The inured and sarcastically inclined could go on whistling Phil Collins's "Another Day in Paradise." But on Sunday France embraced ignominy. The supposedly detoxified extreme right-wing National Front party, led by the supposedly non-noxious Marine Le Pen, running on an anti-European-Union, anti-immigrant platform, handily defeated both the governing Socialists and opposition Gaullists in an election for the European Parliament.
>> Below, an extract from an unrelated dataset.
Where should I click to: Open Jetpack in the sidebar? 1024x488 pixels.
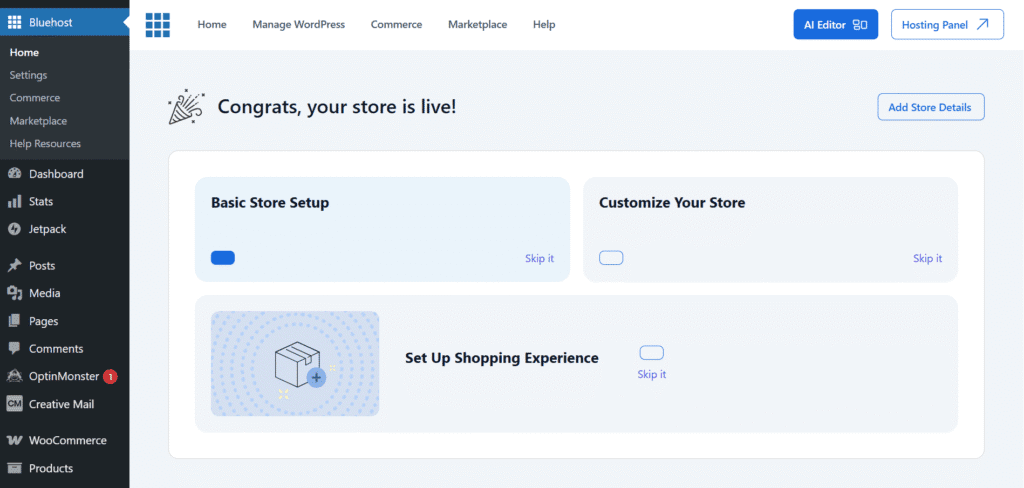click(x=47, y=229)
On the grid of French history—from its central role in the Enlightenment, to its Nazi collaborators in World War II (whose apologists figured among the National Front's founders), to its ambitions to make a united Europe a world-player and decision maker—the election result stands as a shameful entry.
It came unopposed by outrage. Compared with the democratic legitimacy sought, and reinforced, the same day in Ukraine's presidential election, and the milder populist advances elsewhere in the European vote, France produced a spectacle of nihilism that damages the West and delights Vladimir Putin.
When Prime Minister Manuel Valls called at the campaign's end for a "democratic insurrection'' against what he said was a choice for hatred and division, his appeal was ignored. A majority of registered voters stayed home.

The Germans, who polls say consider the French their best friend, and who fear their neighbor becoming an angry, hard-to-manage political cripple, are taking the point. Martin Schulz, the European Parliament's current president, had a circumscribed view: "It is a bad day for the European Union when a party with such a racist, xenophobic and anti-Semitic program gets 25 percent of the vote in France." The Frankfurter Allgemeine Zeitung, in its report from Paris, nailed the broader picture: "France's governability is in play now—with the country's reputation in Europe and the world.''

So who, really, is Marine Le Pen? And what bodes the legitimization of a politician able to remarkably exploit a Socialist government's aloofness, economic dysfunction and incapacity to calm the alienation felt by working-class voters in relation to France's large Muslim-immigrant community? 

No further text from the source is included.